Consegna: Riporta il tratto del midrash sulla Torà che va da "Ma quando l’uomo" fino a "Cielo viene profanato.".

Midrash Torà
“Amerai il Signore tuo Dio” (Deut. 6, 5): fa’ sì che il Cielo sia amato dagli uomini, che tu riconosca il tuo modo di commerciare, il tuo comportamento per strada e il tuo modo di fare affari con gli uomini”. Quando un uomo riconosce il proprio modo di commerciare, il proprio comportamento per strada e il proprio modo di fare affari con i suoi simili, e legge la Torà e studia, le persone che lo vedono dicono: “Beato il tale che ha studiato Torà, è un peccato che mio padre non mi abbia insegnato la Torà: il tale ha studiato la Torà, e guardate come sono piacevoli le sue azioni, come sono belli i suoi comportamenti! In nome del Cielo, studiamo Torà e insegniamo ai nostri figli Torà”: così, attraverso di lui, verrà santificato il nome del Cielo.
Ma quando l’uomo non riconosce il proprio modo di commerciare e il proprio comportamento per la strada e il proprio modo di fare affari con i suoi simili, e legge la Torà e studia, le persone che lo vedono dicono “Povero quel tale che ha studiato Torà, beato mio padre che non mi ha insegnato Torà: il tale ha studiato Torà, ma guardate quanto sono brutte le sue azioni, quanto sono sbagliati i suoi comportamenti, in nome del Cielo! non studiamo Torà e non insegniamola ai nostri figli”: così, per suo mezzo, il nome del Cielo viene profanato.

Dati forniti:
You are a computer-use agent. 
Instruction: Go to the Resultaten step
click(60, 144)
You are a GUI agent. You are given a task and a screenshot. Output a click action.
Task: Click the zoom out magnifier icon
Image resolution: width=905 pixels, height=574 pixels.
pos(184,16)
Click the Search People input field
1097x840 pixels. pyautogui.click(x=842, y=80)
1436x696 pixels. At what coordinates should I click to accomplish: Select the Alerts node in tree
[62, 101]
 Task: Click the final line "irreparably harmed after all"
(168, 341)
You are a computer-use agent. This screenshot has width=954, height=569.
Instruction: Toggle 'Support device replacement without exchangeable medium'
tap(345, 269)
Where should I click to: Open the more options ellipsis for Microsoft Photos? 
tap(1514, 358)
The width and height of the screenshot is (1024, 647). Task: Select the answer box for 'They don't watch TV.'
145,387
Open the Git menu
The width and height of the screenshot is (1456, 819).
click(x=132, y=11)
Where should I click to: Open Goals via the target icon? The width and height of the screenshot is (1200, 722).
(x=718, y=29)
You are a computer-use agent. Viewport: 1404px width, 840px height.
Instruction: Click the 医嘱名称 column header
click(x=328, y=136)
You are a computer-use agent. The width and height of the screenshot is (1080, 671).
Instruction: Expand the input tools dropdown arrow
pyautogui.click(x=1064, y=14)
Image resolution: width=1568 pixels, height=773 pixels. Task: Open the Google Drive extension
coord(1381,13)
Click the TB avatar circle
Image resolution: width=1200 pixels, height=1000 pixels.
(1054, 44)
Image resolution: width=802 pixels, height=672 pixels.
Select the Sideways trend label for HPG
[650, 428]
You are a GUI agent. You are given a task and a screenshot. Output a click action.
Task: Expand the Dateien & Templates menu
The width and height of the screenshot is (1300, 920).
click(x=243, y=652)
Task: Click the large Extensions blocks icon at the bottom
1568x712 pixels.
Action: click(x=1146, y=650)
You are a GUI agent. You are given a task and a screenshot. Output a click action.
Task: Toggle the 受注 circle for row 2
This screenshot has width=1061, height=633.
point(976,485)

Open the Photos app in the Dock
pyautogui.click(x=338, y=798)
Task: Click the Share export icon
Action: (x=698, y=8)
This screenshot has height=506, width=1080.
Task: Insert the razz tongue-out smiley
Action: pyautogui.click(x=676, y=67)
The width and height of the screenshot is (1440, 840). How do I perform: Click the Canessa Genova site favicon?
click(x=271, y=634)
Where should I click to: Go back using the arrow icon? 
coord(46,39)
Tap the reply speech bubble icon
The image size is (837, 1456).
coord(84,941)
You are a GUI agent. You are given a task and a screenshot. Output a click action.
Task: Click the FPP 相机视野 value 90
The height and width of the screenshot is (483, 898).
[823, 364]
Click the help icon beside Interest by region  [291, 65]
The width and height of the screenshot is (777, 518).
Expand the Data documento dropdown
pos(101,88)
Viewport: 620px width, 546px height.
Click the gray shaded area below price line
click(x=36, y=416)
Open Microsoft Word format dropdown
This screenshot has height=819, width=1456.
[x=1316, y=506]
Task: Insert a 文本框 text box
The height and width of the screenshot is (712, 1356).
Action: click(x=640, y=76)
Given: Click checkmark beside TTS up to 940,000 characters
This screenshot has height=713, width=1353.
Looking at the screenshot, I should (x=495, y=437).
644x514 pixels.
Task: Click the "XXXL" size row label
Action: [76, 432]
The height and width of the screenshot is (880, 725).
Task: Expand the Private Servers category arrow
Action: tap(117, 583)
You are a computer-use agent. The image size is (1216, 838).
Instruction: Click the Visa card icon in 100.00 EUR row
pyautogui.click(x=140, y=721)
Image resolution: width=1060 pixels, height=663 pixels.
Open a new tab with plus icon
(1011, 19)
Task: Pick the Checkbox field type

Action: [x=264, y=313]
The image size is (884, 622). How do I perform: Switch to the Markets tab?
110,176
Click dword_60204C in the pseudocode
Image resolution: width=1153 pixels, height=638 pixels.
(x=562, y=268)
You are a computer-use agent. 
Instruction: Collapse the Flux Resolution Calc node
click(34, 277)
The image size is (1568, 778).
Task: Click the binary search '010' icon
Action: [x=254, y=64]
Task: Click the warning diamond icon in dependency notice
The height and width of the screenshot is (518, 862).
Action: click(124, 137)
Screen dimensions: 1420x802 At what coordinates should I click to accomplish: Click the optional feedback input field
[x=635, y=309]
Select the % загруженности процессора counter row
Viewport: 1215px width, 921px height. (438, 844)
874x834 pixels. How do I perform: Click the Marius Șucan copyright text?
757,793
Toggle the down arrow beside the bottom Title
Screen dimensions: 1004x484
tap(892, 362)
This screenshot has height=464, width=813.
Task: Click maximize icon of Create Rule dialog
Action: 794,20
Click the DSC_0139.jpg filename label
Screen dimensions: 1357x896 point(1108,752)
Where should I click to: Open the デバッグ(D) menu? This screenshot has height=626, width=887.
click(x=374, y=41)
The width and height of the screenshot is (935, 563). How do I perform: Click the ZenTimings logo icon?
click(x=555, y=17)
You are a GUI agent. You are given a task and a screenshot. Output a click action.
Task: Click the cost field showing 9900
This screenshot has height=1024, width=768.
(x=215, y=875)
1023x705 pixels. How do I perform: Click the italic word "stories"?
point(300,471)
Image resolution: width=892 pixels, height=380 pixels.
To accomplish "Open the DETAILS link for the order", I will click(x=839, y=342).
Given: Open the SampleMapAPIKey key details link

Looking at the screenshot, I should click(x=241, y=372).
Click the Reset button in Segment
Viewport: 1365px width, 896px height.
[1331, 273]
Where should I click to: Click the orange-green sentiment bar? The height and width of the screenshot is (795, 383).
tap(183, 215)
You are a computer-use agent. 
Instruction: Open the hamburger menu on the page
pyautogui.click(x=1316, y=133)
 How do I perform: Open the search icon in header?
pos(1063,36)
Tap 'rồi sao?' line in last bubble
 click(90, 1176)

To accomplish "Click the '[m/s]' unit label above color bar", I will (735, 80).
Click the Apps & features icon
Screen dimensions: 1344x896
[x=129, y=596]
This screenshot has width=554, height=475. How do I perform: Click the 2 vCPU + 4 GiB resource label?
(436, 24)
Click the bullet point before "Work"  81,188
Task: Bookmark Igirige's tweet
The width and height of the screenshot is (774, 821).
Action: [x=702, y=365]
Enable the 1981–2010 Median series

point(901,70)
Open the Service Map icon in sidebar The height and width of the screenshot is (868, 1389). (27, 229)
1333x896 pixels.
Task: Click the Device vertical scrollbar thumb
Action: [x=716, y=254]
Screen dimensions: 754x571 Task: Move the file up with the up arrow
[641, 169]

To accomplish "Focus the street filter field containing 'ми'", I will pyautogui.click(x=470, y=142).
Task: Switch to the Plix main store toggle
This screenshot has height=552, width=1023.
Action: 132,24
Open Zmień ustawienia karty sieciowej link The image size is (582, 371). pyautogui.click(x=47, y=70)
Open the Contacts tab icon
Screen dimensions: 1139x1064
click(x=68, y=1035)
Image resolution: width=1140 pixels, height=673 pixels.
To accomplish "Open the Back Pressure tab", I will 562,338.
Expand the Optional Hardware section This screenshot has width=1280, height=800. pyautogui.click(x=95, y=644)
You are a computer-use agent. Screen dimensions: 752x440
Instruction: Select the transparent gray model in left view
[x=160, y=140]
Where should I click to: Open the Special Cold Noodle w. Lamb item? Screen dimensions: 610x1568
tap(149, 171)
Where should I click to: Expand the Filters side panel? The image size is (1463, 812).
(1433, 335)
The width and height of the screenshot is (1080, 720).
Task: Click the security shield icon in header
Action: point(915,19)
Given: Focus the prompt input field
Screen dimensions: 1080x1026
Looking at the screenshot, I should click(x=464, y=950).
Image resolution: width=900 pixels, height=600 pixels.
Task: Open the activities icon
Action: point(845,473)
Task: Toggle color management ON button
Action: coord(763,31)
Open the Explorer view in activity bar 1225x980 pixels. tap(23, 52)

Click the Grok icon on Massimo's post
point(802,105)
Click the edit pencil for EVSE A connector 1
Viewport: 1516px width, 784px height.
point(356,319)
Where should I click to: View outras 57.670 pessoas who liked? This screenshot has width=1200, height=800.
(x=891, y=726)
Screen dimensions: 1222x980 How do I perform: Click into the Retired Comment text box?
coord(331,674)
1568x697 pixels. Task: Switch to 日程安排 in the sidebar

Risultato:
Ma quando l’uomo non riconosce il proprio modo di commerciare e il proprio comportamento per la strada e il proprio modo di fare affari con i suoi simili, e legge la Torà e studia, le persone che lo vedono dicono “Povero quel tale che ha studiato Torà, beato mio padre che non mi ha insegnato Torà: il tale ha studiato Torà, ma guardate quanto sono brutte le sue azioni, quanto sono sbagliati i suoi comportamenti, in nome del Cielo! non studiamo Torà e non insegniamola ai nostri figli”: così, per suo mezzo, il nome del Cielo viene profanato.